An interesting relic is in the collection of the Bostonian Society. It is a coffee urn of Sheffield ware, formerly in the Green Dragon tavern, which stood on Union Street from 1697 to 1832, and was a famous meeting place of the patriots of the Revolution. It is globular in form, and rests on a base; and inside is still to be seen the cylindrical piece of iron which, when heated, kept the delectable liquid contents of the urn hot until imbibed by the frequenters of the tavern. The iron bar was set in a zinc or tin jacket to keep such fireplace ashes as still clung to it from coming in contact with the coffee, which was probably brewed in a stew kettle before being poured into the urn for serving. The Green Dragon tavern site, now occupied by a business structure, is owned by the St. Andrew's Lodge of Freemasons of Boston; and at a recent gathering of the lodge on St. Andrew's Day, the urn was exhibited to the assembled brethren.
When the contents of the tavern were sold, the urn was bought by Mrs.

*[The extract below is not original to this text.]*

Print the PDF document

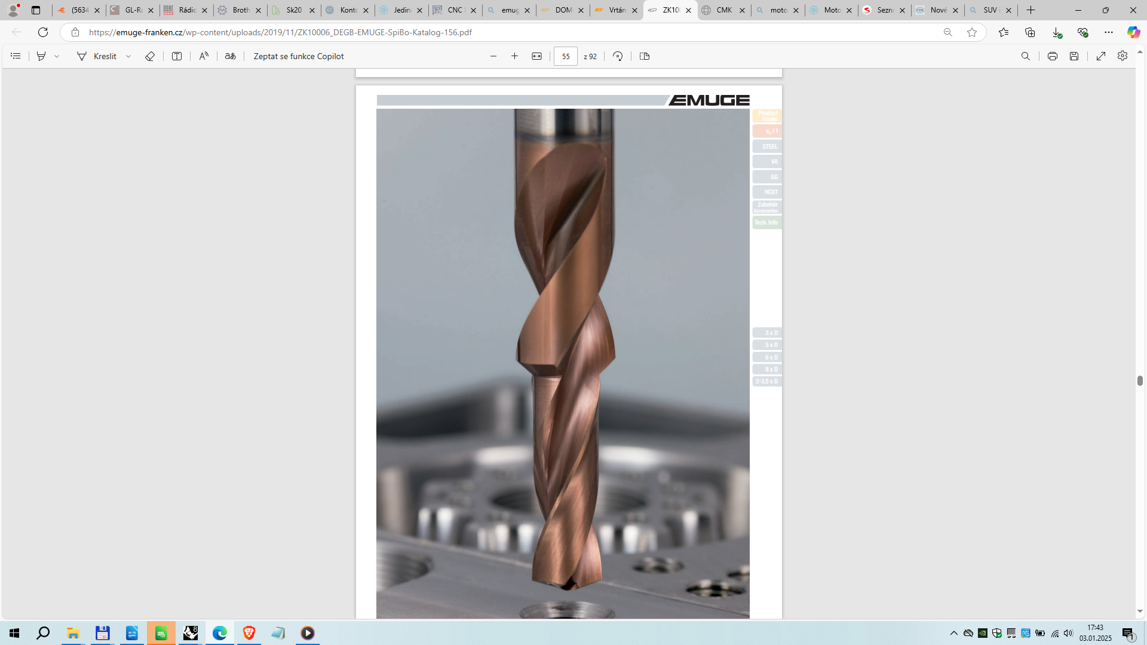(1052, 56)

Elizabeth Harrington, who then kept a famous boarding-house on Pearl Street, in a building owned by the Quincy family. The house was razed in 1847, and was replaced by the Quincy Block; and Mrs. Harrington removed to High Street, and from there to Chauncey Place. Some of the prominent men of Boston boarded with her for many years. At her death, the urn was given to her daughter, Mrs. John R. Bradford. It was presented to the society by Miss Phebe C. Bradford, of Boston, granddaughter of Mrs. Elizabeth Harrington.
A somewhat similar urn, made of pewter, is in the Museum of the Maine Historical Society of Portland, Me.; another in the Museum of the Essex Institute at Salem, Mass.